Begin with the line holding "Select UA article language button" and end with the last line of the records below. Set down exactly those lines and leave out every picture.

(Beginning of LISTED ENTRIES)

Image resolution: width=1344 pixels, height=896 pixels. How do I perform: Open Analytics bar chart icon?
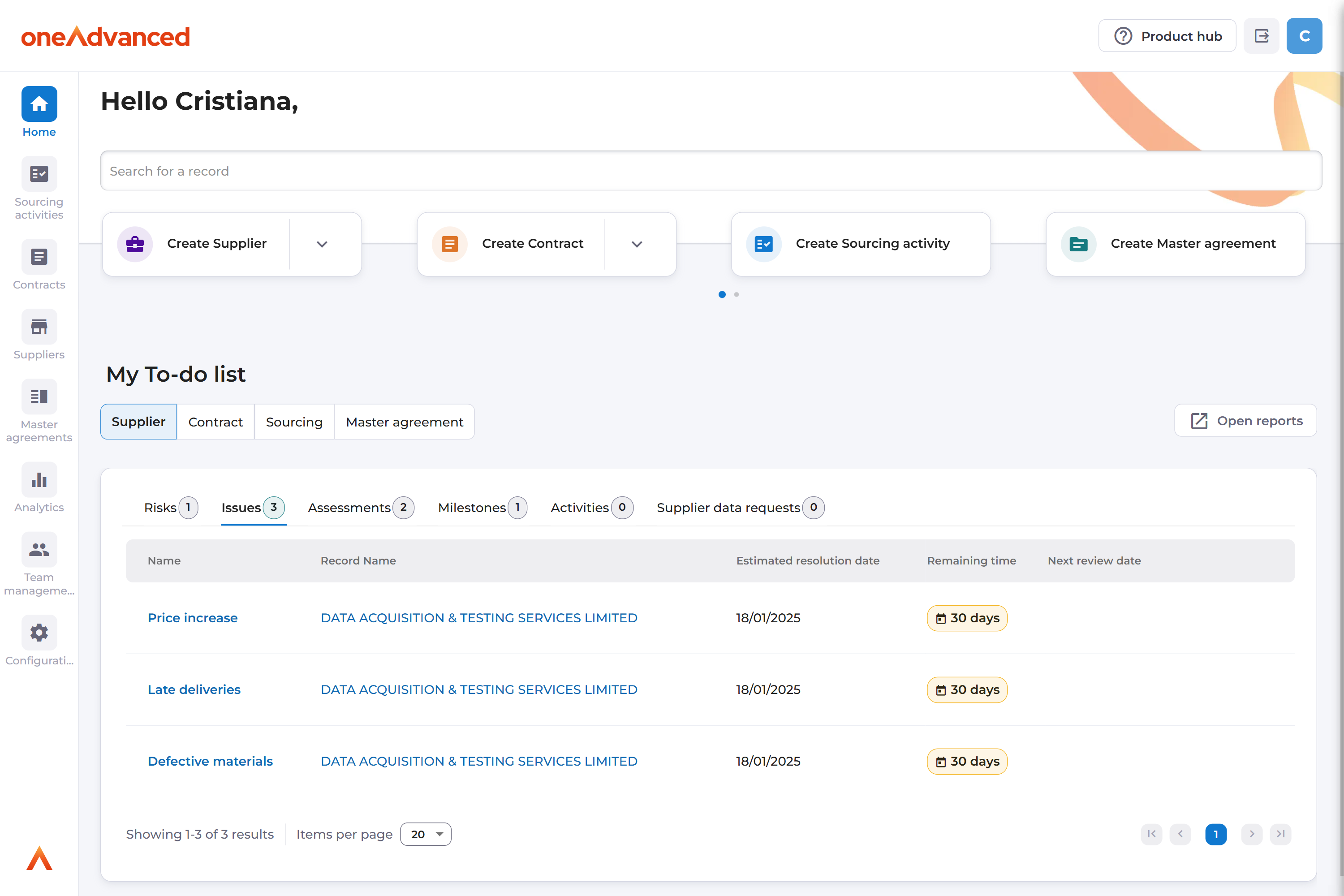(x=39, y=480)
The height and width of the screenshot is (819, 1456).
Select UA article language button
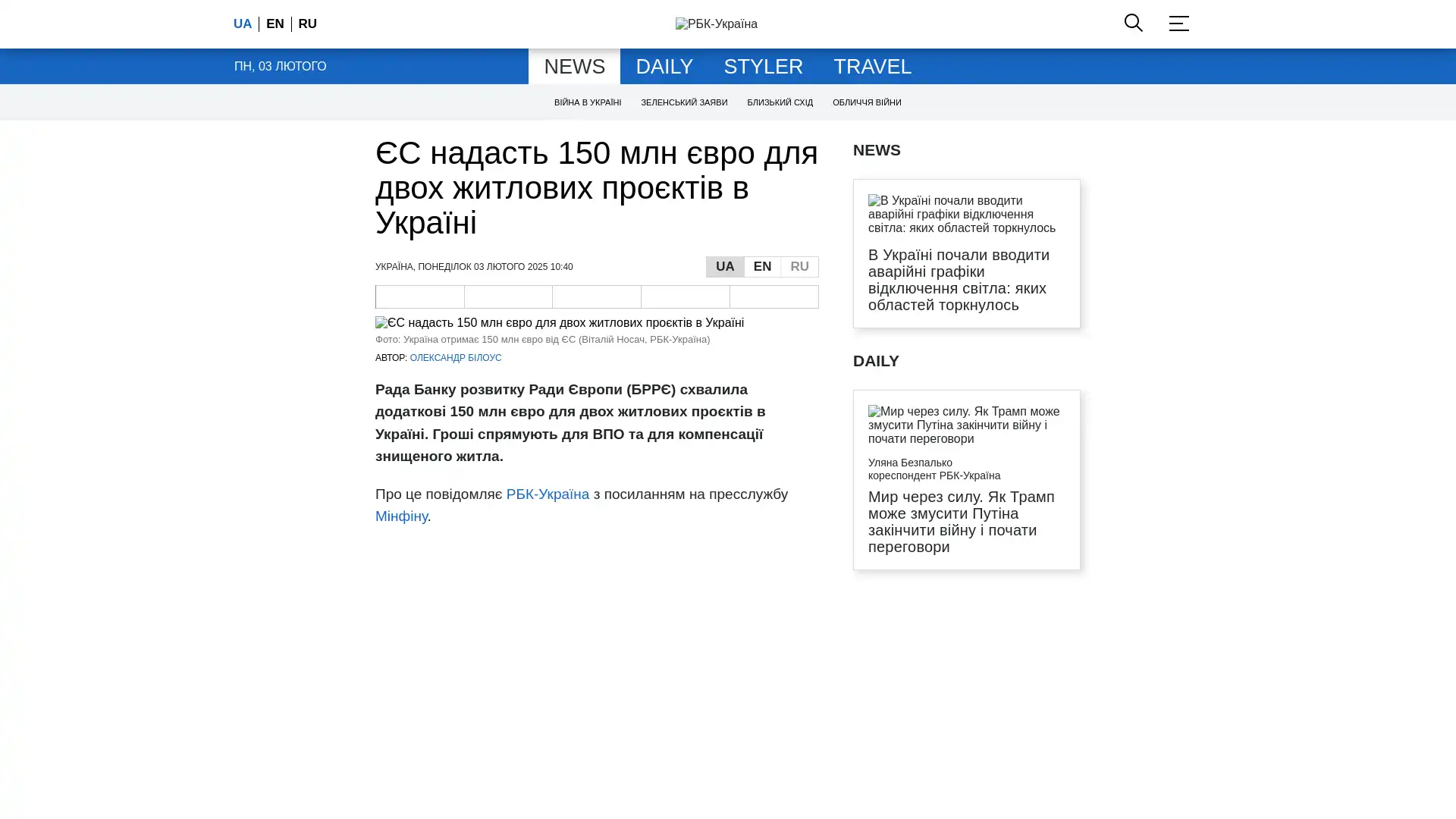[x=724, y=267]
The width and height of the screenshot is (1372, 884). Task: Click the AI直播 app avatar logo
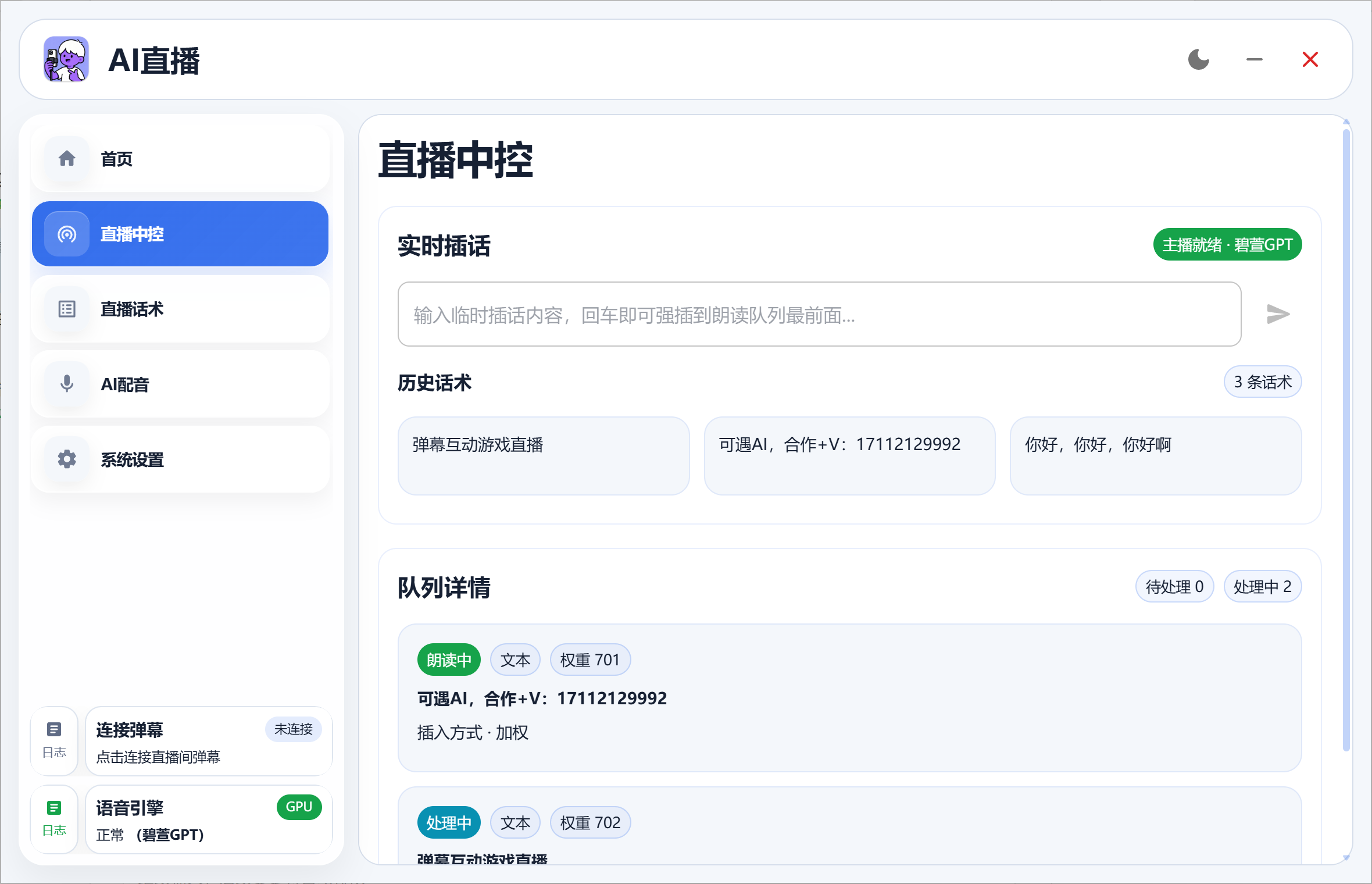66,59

(End of LISTED ENTRIES)

§ SOLUTION TO THE EXERCISE
Select UA article language button
[x=724, y=267]
The width and height of the screenshot is (1372, 884). Task: Click the AI直播 app avatar logo
66,59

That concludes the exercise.